Having known Pinkie for years, I have had plenty of opportunities to observe the impact of her personality upon susceptible members of the sterner sex so I am not really surprised to see the young man go down before her like a nine-pin. There is something positively dynamic about Pinkie. She is lovely to look at, of course, but there is more to it than that, for quite a number of girls are lovely to look at. What is it, I wonder. How can the thing be explained? I love Pinkie dearly but I cannot understand why the mere sight of her should have such a devastating effect.
“Oh!” says the young man, becoming very red in the face. “Oh, I’m . . . s’sorry.”
“How dreadful for you!” exclaims Pinkie in sympathetic tones. “Of course you thought Adam was a burglar—and of course the whole thing is absolutely all my fault for being such a fool and losing the key.

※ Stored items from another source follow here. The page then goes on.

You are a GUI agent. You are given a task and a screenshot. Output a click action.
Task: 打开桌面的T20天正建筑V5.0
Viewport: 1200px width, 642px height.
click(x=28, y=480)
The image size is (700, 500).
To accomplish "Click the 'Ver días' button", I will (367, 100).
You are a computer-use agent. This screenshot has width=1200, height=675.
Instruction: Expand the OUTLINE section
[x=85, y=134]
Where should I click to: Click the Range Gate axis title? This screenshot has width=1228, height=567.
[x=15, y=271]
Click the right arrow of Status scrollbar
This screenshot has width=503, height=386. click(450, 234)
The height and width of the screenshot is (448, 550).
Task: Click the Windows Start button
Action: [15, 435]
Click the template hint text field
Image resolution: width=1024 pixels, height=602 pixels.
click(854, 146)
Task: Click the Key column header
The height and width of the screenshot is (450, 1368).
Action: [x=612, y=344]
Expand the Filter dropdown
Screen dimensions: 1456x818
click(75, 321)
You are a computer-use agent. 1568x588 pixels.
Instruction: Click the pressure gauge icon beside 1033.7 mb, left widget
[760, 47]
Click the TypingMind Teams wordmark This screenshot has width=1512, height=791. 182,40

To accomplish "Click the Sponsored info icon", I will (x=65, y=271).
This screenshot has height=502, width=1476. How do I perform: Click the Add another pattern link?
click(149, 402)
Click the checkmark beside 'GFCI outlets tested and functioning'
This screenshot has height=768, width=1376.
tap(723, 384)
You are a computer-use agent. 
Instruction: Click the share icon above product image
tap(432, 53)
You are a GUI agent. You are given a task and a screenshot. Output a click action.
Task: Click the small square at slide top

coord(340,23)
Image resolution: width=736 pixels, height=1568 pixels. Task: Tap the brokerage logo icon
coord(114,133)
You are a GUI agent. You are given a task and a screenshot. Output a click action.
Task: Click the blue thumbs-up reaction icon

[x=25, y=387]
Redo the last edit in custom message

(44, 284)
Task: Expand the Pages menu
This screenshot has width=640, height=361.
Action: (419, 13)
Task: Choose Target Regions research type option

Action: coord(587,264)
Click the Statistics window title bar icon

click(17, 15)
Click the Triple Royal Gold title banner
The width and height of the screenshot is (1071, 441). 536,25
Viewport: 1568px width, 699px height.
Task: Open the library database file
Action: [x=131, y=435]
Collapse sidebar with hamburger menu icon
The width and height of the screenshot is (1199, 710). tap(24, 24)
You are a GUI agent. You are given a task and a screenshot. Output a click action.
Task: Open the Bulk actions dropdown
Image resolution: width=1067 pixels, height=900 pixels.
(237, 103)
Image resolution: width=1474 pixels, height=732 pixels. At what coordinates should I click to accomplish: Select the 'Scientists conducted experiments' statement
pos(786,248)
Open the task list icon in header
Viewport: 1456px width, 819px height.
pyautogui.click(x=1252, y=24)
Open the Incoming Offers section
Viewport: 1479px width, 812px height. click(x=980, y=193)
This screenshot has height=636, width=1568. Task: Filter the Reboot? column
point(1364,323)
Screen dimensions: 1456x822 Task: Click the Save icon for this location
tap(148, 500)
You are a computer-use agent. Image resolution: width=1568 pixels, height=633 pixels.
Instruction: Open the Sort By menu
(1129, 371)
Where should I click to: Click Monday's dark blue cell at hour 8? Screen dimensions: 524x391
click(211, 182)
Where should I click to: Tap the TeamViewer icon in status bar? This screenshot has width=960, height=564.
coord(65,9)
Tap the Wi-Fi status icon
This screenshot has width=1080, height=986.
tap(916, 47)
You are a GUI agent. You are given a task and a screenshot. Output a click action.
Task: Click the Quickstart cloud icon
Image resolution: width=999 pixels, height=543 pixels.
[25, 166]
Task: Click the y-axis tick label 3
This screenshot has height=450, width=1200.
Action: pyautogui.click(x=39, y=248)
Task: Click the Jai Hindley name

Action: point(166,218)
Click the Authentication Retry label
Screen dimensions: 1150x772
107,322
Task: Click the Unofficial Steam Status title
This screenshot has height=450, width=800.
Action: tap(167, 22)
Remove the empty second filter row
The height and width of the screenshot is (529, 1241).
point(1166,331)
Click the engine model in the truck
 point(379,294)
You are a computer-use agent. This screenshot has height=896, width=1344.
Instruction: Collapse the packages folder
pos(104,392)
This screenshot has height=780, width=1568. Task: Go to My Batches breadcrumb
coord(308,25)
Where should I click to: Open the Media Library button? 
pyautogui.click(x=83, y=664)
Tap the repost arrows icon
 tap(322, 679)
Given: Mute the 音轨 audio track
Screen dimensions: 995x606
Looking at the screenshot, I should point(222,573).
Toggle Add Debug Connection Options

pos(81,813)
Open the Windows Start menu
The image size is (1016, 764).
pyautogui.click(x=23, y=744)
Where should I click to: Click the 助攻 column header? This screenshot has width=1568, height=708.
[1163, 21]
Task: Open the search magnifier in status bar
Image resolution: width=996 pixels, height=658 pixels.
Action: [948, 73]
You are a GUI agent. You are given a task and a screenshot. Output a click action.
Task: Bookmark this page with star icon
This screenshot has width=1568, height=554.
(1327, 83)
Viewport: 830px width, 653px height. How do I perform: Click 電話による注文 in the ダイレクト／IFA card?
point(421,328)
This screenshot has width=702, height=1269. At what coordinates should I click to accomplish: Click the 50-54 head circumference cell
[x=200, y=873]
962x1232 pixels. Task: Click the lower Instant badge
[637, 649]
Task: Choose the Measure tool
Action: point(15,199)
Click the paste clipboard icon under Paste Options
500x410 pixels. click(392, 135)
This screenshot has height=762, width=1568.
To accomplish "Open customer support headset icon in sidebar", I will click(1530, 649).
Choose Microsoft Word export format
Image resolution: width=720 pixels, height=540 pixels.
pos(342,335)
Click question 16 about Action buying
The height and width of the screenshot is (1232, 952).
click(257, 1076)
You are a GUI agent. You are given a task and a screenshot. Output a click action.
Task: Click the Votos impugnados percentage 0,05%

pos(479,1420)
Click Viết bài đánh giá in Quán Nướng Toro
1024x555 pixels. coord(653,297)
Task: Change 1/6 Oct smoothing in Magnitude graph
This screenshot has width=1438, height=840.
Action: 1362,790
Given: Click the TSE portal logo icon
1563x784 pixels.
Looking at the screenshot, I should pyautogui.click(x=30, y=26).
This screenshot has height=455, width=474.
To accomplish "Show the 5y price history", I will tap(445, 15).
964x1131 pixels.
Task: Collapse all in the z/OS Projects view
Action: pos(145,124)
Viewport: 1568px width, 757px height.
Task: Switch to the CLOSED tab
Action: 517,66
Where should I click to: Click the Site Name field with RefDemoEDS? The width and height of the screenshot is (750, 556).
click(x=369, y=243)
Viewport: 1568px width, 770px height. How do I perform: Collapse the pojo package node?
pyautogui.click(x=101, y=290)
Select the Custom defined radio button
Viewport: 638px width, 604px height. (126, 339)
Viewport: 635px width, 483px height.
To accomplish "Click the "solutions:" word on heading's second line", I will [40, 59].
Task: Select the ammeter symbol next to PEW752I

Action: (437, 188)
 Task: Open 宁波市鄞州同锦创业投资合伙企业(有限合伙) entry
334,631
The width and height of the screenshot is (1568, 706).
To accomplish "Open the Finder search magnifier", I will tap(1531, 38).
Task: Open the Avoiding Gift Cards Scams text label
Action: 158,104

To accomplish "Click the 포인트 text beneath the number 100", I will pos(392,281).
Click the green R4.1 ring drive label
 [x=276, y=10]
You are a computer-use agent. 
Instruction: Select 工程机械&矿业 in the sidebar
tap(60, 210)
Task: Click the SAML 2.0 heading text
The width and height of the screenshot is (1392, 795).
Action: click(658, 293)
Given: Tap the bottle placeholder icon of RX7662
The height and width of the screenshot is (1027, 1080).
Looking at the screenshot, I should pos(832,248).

No wonder you’re angry!”
The young man is heard to murmur that he isn’t angry—not in the least—and of course he understands perfectly; he was in the middle of reading a detective novel which is probably the reason he leapt to the conclusion that Adam was a burglar . . .
Pinkie says of course he did—anybody would—and there are heaps of burglars about in Edinburgh; a friend of hers had her house burgled only last week.
Adam, who is getting slightly restive, says time is being wasted. He will go back through the young man’s skylight and come down through Pinkie’s. The two skylights are close together, says Adam, and he chose the first one because when he looked into the bathroom he saw a shelf stacked with creams and bath powders and things, and he was sure they belonged to Pinkie.
“They belong to my mother,” says the other young man hastily. “She’s here for the weekend. She goes in for bath powder in a large way.”